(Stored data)
BEGIN
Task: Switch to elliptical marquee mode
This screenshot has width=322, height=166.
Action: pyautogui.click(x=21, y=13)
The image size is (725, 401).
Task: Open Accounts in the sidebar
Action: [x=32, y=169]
END
#### [What is expected]
Transcribe the entries exactly.

#### [Answer to the problem]
Task: Switch to elliptical marquee mode
This screenshot has width=322, height=166.
Action: pyautogui.click(x=21, y=13)
The image size is (725, 401).
Task: Open Accounts in the sidebar
Action: [x=32, y=169]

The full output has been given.